Auf der anderen Seite kann aus dem SU-Konzept der IBM einmal eine umfangreiche "Multimodul"-Bibliothek werden. Damit lassen sich dann Software und Mikrocode weiter optimieren und viel genauer auf die Bedürfnisse des Benutzers abstimmen. Neue IBM-Systeme könnten dann auf die Erfordernisse bestimmter Anwendertypen (Banken, Versicherungen, Einzelhandel etc.) oder auf spezielle Applikationsbereiche (Buchführung, Lagerhaltung etc.) geradezu maßgeschneidert werden.

Darüber hinaus dürfte die SU-Strategie den steckerkompatiblen Mainframern das "Abhängen" oder die Umstellung von IBM-Systemen weiter erschweren. Die IBM-Anwendersysteme werden sich künftig noch weiter differenzieren, jedes System wird eine individuelle Hardware/SU-Konfiguration aufweisen. Es wird also in Zukunft ziemlich schwierig sein, ein solches SU-Konzept zu knacken.

Mit dem Mikrocode besitzt IBM übrigens eine ideale Möglichkeit, ihr Unbundling genau zu dosieren. Auf diese Weise lassen sich dann die hohen Softwareentwicklungskosten wieder hereinhollen.

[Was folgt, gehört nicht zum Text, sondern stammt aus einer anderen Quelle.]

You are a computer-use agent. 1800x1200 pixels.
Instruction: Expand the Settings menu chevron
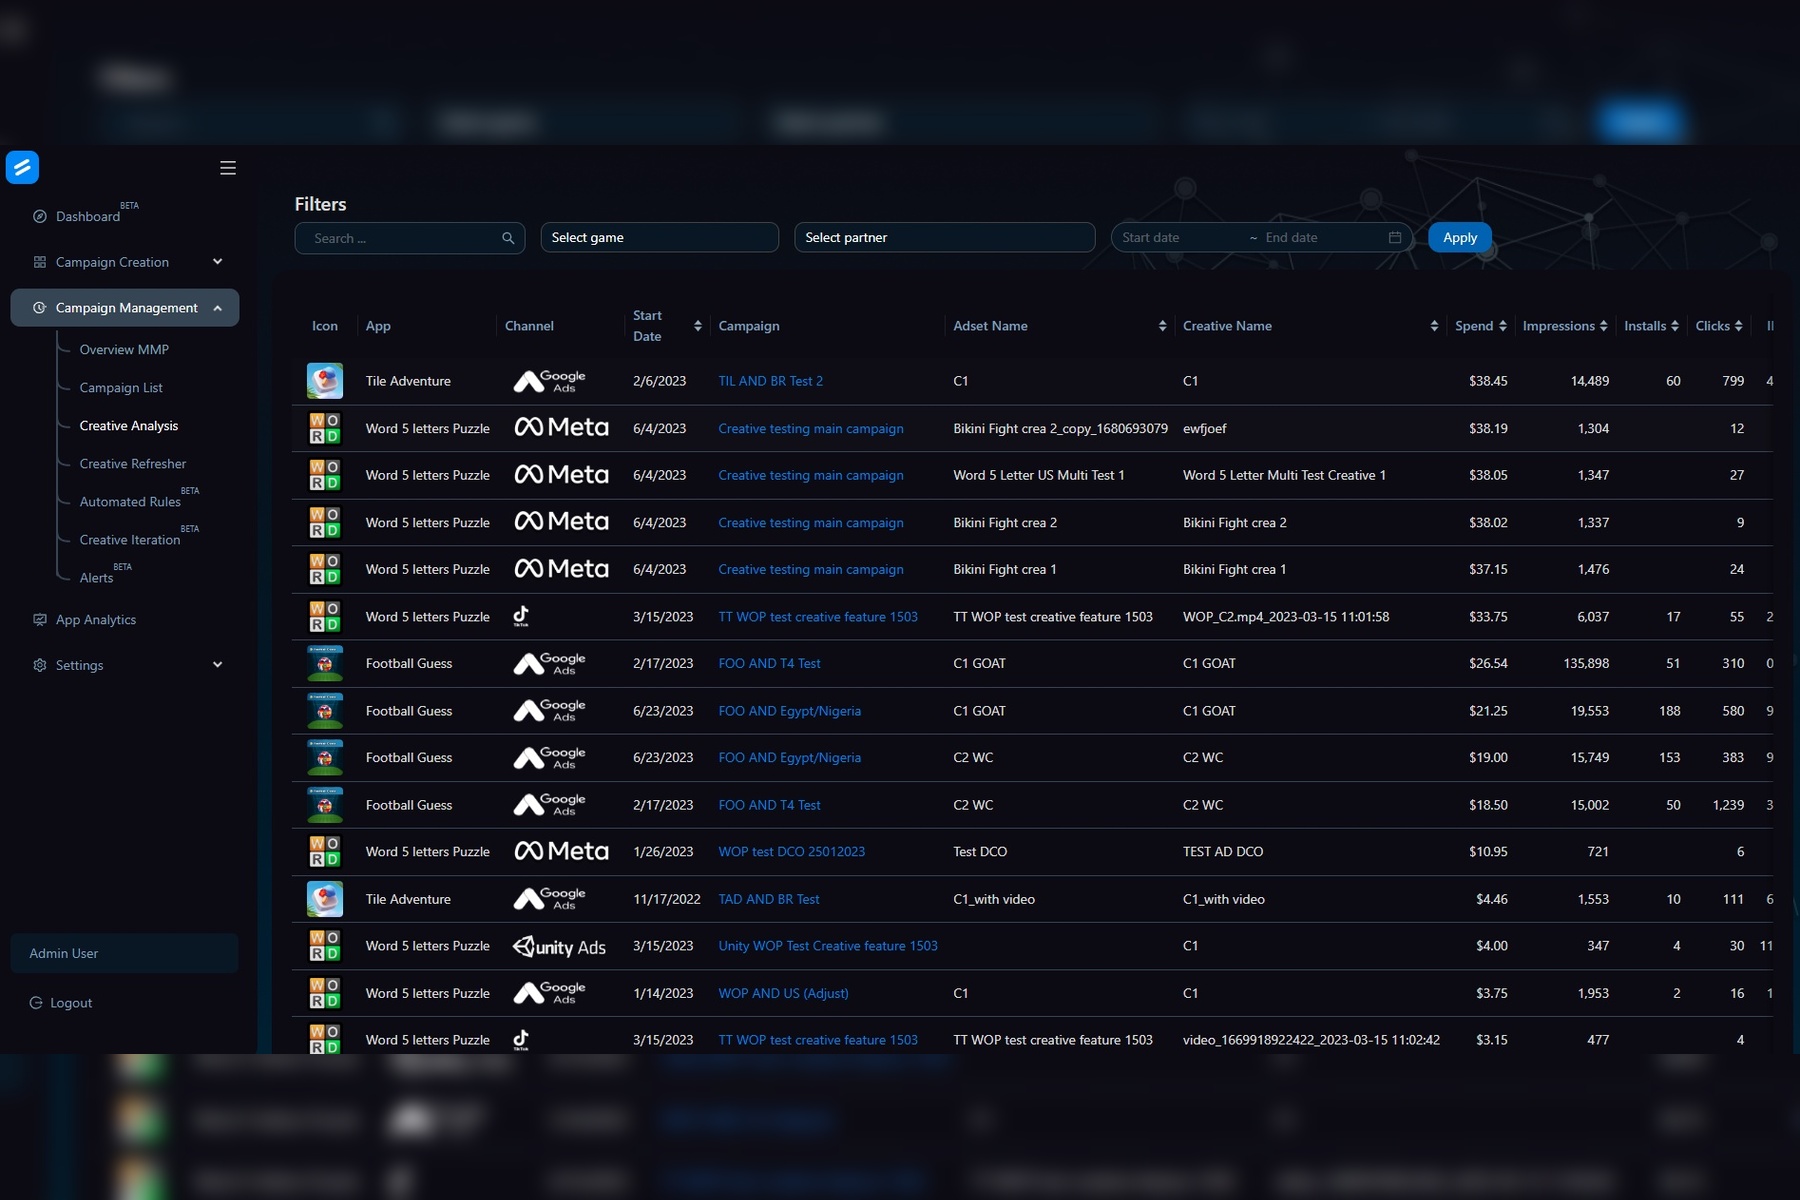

In der neuen Ära der Systeme 80 liegen auch standardisierte Firmwaremoduln durchaus im Bereich des Möglichen. Damit hätte die IBM ein Höchstmaß an Flexibilität und Kontrolle über Hardware, Softwareeinsatz und Anwenderleistung erreicht. Der zuvor angesprochenen funktionalen Preisphilosophie stünde dann nichts mehr im Wege.